Onto the here and now, however.

The processor is only half of the picture. I mentioned that your smartphone can play amazing content – full HD in a variety of formats, and those apps and games all feature computer generated graphics, so hand in hand with amazingly efficient central processors has gone development of equally efficient, small form graphics processing units (GPUs).

When you add the two together you have components which are fit for purpose as the first generation of ARM Digital Signage Media Players. These, potentially, use power the way your phone does – i.e. sparingly, yet thanks to their GPU they can deliver the visual hit you get on your smart phone translated to a screen, and thanks to their CPU you can run all the background processes and scheduling commands needed in an advanced, enterprise Media Player. All you need to add is a bit of additional storage.

These units are incredibly friendly. They consume, by some estimations, approximately 1/20th the power required for a PC. They don’t feature fans or moving hard drives. They’re small. Your smartphone fits snugly into your palm after all, and the latest generation of Television sets have powerful ARM processors inbuilt, not that you’d be able to tell by looking at one. The key to unlocking this potential is known as hardware acceleration. As I explained above, these units actually have two processors, one for the graphics (the GPU) and one for everything else (the CPU). Although ARM CPUs have come a long way, they still can’t match the most advanced units you would find in a laptop computer or PC.

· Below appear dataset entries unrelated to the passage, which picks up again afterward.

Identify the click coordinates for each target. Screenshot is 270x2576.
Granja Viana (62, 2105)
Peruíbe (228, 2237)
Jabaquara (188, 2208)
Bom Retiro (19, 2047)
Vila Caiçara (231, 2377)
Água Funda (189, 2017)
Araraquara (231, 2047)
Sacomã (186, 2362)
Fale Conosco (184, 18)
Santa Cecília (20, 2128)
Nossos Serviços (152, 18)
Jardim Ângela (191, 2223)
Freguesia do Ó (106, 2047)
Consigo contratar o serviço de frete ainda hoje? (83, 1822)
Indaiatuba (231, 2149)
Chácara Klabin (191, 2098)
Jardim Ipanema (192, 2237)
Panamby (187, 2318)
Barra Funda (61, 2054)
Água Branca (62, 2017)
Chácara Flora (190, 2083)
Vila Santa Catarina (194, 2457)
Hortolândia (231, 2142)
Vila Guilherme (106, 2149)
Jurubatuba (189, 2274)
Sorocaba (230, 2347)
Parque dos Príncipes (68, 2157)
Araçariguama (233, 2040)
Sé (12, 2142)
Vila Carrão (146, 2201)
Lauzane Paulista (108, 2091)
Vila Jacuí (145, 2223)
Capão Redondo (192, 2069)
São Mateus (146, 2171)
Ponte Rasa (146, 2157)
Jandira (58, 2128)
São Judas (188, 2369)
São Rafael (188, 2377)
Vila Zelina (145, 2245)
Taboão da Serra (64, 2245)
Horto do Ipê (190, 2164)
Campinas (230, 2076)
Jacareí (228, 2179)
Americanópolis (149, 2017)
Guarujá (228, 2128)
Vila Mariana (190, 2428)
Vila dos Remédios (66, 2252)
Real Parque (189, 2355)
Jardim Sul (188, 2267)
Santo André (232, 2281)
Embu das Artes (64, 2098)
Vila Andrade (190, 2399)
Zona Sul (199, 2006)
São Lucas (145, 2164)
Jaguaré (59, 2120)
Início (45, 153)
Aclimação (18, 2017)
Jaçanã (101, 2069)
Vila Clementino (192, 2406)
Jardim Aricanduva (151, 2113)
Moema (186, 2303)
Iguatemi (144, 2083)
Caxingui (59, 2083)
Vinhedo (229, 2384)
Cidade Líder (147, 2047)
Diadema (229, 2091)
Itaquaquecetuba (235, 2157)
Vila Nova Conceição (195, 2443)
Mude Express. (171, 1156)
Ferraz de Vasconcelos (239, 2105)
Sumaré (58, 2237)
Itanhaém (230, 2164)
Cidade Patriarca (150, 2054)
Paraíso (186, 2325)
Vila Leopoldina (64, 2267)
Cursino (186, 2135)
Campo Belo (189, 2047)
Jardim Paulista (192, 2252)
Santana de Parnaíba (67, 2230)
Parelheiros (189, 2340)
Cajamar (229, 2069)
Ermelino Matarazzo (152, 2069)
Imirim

A Media Player typically has to process a lot of graphical rendering. Hardware acceleration solves this by saying that this shall be done by the GPU, everything else shall be done by the CPU. The GPU is a hardware accelerator. Instoremedia supports hardware acceleration, and this has enabled us to design two systems which run on ARM based Media Players.

Currently we have a system which operates on the ubiquitous Android operating system, and another system called Aperture which runs on the Raspberry Pi and has been co-developed with Silvercurve. These systems are capable of complex scheduling transactions including metadata based scheduling, are not Windows based and are fully compatible with the existing Windows PC based Instoremedia system. There is no reason why you cannot mix and match your system, with a range of Windows PC and Android or Aperture ARM based players depending on what you want to do with them.

The Aperture players also have an OPS option and come with inbuilt storage and an Uninterrupted Power Supply. There will soon be very few Digital Signage requirements which cannot be met by an ARM based media player, and the good news is that the speed of development does not look set to slow. The only possible limitation is the life of your battery, and that’s because development is being driven by the mobile phone and tablet computer markets, where battery life remains king.